I didn’t get much done yesterday – well not work anyway. I think I’m going to start plotting the down/non-productive days against the state of the moon! Heading towards the dark moon means low energy, while heading to the full moon is increased energy, or something like that. At the moment there seems no rhyme or reason to productive and non-productive days.

That said, there is usually a silver lining there somewhere, mine was I was able to chat to my two sons via the wonder of Instant Messaging. One is in the UK and one in Singapore and I’ve not seen them since last summer. With my lack of Internet last week and their workloads at university, being online at the same time has been difficult, but yesterday was the day and the closeness of meeting up this summer a major topic.

I also had time to check out all the blogs I read and spotted this over on Mike’s Tiny Farm Blog. Mike has set up a small farm wiki. For those of you who haven’t come across Wikipedia, it is an online reference/encyclopaedia site that is produced, edited and updated by its readers. This is on the same principle using the same software. You need to login/register with the site (username, password and e-mail address) and there is a ‘sandbox’ where you can practice and see what you want to submit will look like.

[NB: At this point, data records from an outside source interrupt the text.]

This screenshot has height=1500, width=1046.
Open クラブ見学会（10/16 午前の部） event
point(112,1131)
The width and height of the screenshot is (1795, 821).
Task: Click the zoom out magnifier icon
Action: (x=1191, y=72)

So it’s up to us now to build the encyclopaedia.

Monday, 31 March 2008

Internet Fixed – I hope!

An early start today, well for me, the Orange engineer roused me from sleep at 8 am (7 am as far as my body thought as it still hasn’t cottoned on to the change in hour from yesterday). It turns out I had managed to ‘fix’ the Internet myself without realising it. I thought it was because the engineer who telephoned me on Thursday had done something. However, while I was wondering if the problem was at my house I had decided to run a check myself. I had got as far as plugging the telephone extension to the primary outlet and was about to run the cable all the way across the house again to the computer. I had then answered another telephone call and then noticed that the Internet was working.

Today, when the engineer was here I was trying to explain that it had been working since 10 minutes after the ‘phone call on Thursday. He wanted to see the telephone points and I took the extension lead out and lo and behold, the Internet failed. It turns out there was a capacitor in the socket that had failed, a quick change of that and a disconnect of the external bell that was also attached, and I am 93€ poorer, (fault was on my property) but and it is a very big but, with luck I should have a more stable Internet. I’m not going to hold my breath and am touching every piece of wood I can.

PS Why is it that Blogger always refuses to format the last paragraph when I cut and paste in.